Mismatch Repair-Proficient Colorectal Cancer can evade Immune Surveillance Through an Intrinsic Suppressive Program

While microsatellite-instable (MSI) colorectal cancers (CRC), reflecting mismatch repair deficiency, often respond to immune checkpoint inhibitors, microsatellite-stable (MSS) tumors remain largely resistant. This disparity is typically attributed to differences in neoantigen load. However, whether antigen-independent mechanisms contribute to immune evasion in MSS-CRC remains unclear. To address this, we engineered a model in which MSI- and MSS-CRC cells express identical levels of a defined antigen recognized by TCR-engineered T cells.
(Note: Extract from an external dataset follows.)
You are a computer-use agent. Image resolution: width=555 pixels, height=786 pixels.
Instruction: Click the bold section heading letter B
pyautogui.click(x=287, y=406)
Despite equivalent antigen presentation, MSS tumors exhibited impaired T-cell activation, reduced cytotoxicity, and resistance to killing. We linked this immune evasion to the MSS tumor secretome, which suppressed immune responses even in immunogenic MSI cells by impairing immune synapse formation. Surfaceome profiling by mass spectrometry identified glycosylation-dependent alterations that impair immune recognition. Our findings demonstrate that MSS-CRC evades immune attack via intrinsic secretome-driven mechanisms, independent of antigenicity. Targeting glycosylation-linked suppressive pathways may restore T-cell responsiveness and improve immunotherapy efficacy in MSS-CRC.